TASK DETAILS:
Write out exactly the first lines of the listing, ending on the line that contains "Task: Add a new shape key with plus".

※ ※ ※

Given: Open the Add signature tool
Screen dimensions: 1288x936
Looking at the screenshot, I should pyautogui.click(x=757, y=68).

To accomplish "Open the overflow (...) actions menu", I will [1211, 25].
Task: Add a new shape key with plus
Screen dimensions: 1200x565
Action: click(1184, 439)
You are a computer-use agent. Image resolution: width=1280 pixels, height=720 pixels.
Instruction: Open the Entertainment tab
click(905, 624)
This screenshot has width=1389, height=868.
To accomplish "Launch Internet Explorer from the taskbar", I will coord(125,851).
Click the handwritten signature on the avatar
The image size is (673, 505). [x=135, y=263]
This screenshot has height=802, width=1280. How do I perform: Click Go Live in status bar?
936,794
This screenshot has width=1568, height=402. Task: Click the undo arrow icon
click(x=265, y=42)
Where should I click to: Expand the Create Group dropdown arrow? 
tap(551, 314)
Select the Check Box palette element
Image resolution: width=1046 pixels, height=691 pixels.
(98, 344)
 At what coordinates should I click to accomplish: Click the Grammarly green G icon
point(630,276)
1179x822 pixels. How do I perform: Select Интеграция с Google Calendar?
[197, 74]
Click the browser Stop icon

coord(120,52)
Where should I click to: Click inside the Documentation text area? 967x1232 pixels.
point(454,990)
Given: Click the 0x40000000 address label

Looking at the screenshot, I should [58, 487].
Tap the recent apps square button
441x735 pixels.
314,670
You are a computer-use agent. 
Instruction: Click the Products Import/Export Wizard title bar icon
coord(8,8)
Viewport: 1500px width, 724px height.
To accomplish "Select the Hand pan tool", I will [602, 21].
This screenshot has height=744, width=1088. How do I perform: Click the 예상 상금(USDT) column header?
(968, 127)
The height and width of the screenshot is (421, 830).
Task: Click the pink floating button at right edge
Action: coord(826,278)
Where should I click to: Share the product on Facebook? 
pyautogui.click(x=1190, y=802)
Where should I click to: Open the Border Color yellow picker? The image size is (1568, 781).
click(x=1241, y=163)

※ ※ ※

ANSWER BELOW:
Given: Open the Add signature tool
Screen dimensions: 1288x936
Looking at the screenshot, I should pyautogui.click(x=757, y=68).

To accomplish "Open the overflow (...) actions menu", I will [1211, 25].
Task: Add a new shape key with plus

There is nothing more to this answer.